On the other hand, in a sample using a glass composition outside the composition range of the present invention, characteristic deterioration such as TCR exceeding ± 100 ppm or ΔR becomes large is observed. For example, in the sample 7 not containing MnO, the TCR value is very large. In the sample 8 containing MnO beyond the range defined in the present invention, the time-dependent change ΔR is large and the TCR value is insufficient. Further, in the sample 11 in which V ₂ O ₅ is included exceeding the range specified by the present invention, the time-dependent change ΔR is large, and in the sample 20 in which CuO is included exceeding the range specified by the present invention, the TCR value is extremely high.

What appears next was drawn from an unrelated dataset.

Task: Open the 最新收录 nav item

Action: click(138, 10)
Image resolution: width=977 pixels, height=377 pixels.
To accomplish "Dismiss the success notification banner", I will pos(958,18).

Is getting bigger. The sample 29 containing no V ₂ O ₅ and ZnO, Cr ₂ O ₃ , or CuO, or the sample 24 containing no ZnO, Cr ₂ O ₃ , or CuO has a large change over time ΔR. The value is also insufficient.

Claims (8)

A glass composition for thick film resistors having the following composition:
One or more selected from CaO, SrO, BaO: 10 to 35 mol%
B ₂ O _3: 20~40 mol%
SiO _2: 20~40 mol%
MnO: 0 to 15 mol% (however, 0 is not included)
V ₂ O _5: 0~10 mol%
One or more selected from ZnO, Cr ₂ O ₃ and CuO: 0 to 20 mol% (however, 0 is not included) The glass composition for a thick film resistor according to claim 1, wherein CuO is contained as one or more selected from ZnO, Cr ₂ O ₃ , and CuO. A thick film resistor paste comprising at least a glass composition and a conductive material, which are mixed with an organic vehicle,
The glass composition has the following composition: a thick film resistor paste.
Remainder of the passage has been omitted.